Given request: Print every one of the records below word for word, with no changes.

● ● ● ●

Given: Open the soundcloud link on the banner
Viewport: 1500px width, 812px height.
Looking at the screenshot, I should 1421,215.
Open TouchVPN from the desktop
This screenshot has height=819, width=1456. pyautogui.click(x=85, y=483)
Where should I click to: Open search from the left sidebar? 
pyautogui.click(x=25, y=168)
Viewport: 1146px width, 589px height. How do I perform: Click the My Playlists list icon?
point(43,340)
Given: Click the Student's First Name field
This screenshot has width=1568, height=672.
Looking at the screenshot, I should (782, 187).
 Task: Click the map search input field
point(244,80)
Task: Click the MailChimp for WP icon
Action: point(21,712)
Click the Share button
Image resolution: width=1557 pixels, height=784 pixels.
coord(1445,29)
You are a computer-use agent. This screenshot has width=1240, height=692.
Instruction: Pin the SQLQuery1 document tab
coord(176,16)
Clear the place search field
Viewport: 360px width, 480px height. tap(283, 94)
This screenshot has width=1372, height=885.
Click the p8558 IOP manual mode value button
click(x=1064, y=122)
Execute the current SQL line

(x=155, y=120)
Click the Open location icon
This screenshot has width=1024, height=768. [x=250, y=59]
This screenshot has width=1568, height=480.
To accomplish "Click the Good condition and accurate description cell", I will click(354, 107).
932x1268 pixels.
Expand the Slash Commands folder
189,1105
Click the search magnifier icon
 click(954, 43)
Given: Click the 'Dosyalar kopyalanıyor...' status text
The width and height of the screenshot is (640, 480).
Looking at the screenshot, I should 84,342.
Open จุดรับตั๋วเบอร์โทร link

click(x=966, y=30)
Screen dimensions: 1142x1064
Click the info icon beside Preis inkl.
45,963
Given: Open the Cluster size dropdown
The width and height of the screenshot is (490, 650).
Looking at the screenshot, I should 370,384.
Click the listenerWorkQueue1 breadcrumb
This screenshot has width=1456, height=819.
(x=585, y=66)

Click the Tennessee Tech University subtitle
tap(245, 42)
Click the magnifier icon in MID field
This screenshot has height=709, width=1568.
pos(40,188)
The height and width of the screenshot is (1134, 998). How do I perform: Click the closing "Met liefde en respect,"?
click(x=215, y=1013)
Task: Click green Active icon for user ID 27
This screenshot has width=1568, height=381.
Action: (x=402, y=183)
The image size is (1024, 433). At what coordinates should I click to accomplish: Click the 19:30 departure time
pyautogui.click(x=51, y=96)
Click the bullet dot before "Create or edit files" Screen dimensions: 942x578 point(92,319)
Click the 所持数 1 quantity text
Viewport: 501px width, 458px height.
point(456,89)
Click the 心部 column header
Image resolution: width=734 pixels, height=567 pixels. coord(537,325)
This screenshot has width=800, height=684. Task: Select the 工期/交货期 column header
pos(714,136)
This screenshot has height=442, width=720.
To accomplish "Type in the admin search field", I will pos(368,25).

● ● ● ●

Response:
Given: Open the soundcloud link on the banner
Viewport: 1500px width, 812px height.
Looking at the screenshot, I should 1421,215.
Open TouchVPN from the desktop
This screenshot has height=819, width=1456. pyautogui.click(x=85, y=483)
Where should I click to: Open search from the left sidebar? 
pyautogui.click(x=25, y=168)
Viewport: 1146px width, 589px height. How do I perform: Click the My Playlists list icon?
point(43,340)
Given: Click the Student's First Name field
This screenshot has width=1568, height=672.
Looking at the screenshot, I should (782, 187).
 Task: Click the map search input field
point(244,80)
Task: Click the MailChimp for WP icon
Action: point(21,712)
Click the Share button
Image resolution: width=1557 pixels, height=784 pixels.
coord(1445,29)
You are a computer-use agent. This screenshot has width=1240, height=692.
Instruction: Pin the SQLQuery1 document tab
coord(176,16)
Clear the place search field
Viewport: 360px width, 480px height. tap(283, 94)
This screenshot has width=1372, height=885.
Click the p8558 IOP manual mode value button
click(x=1064, y=122)
Execute the current SQL line

(x=155, y=120)
Click the Open location icon
This screenshot has width=1024, height=768. [x=250, y=59]
This screenshot has width=1568, height=480.
To accomplish "Click the Good condition and accurate description cell", I will click(354, 107).
932x1268 pixels.
Expand the Slash Commands folder
189,1105
Click the search magnifier icon
 click(954, 43)
Given: Click the 'Dosyalar kopyalanıyor...' status text
The width and height of the screenshot is (640, 480).
Looking at the screenshot, I should 84,342.
Open จุดรับตั๋วเบอร์โทร link

click(x=966, y=30)
Screen dimensions: 1142x1064
Click the info icon beside Preis inkl.
45,963
Given: Open the Cluster size dropdown
The width and height of the screenshot is (490, 650).
Looking at the screenshot, I should 370,384.
Click the listenerWorkQueue1 breadcrumb
This screenshot has width=1456, height=819.
(x=585, y=66)

Click the Tennessee Tech University subtitle
tap(245, 42)
Click the magnifier icon in MID field
This screenshot has height=709, width=1568.
pos(40,188)
The height and width of the screenshot is (1134, 998). How do I perform: Click the closing "Met liefde en respect,"?
click(x=215, y=1013)
Task: Click green Active icon for user ID 27
This screenshot has width=1568, height=381.
Action: (x=402, y=183)
The image size is (1024, 433). At what coordinates should I click to accomplish: Click the 19:30 departure time
pyautogui.click(x=51, y=96)
Click the bullet dot before "Create or edit files" Screen dimensions: 942x578 point(92,319)
Click the 所持数 1 quantity text
Viewport: 501px width, 458px height.
point(456,89)
Click the 心部 column header
Image resolution: width=734 pixels, height=567 pixels. coord(537,325)
This screenshot has width=800, height=684. Task: Select the 工期/交货期 column header
pos(714,136)
This screenshot has height=442, width=720.
To accomplish "Type in the admin search field", I will pos(368,25).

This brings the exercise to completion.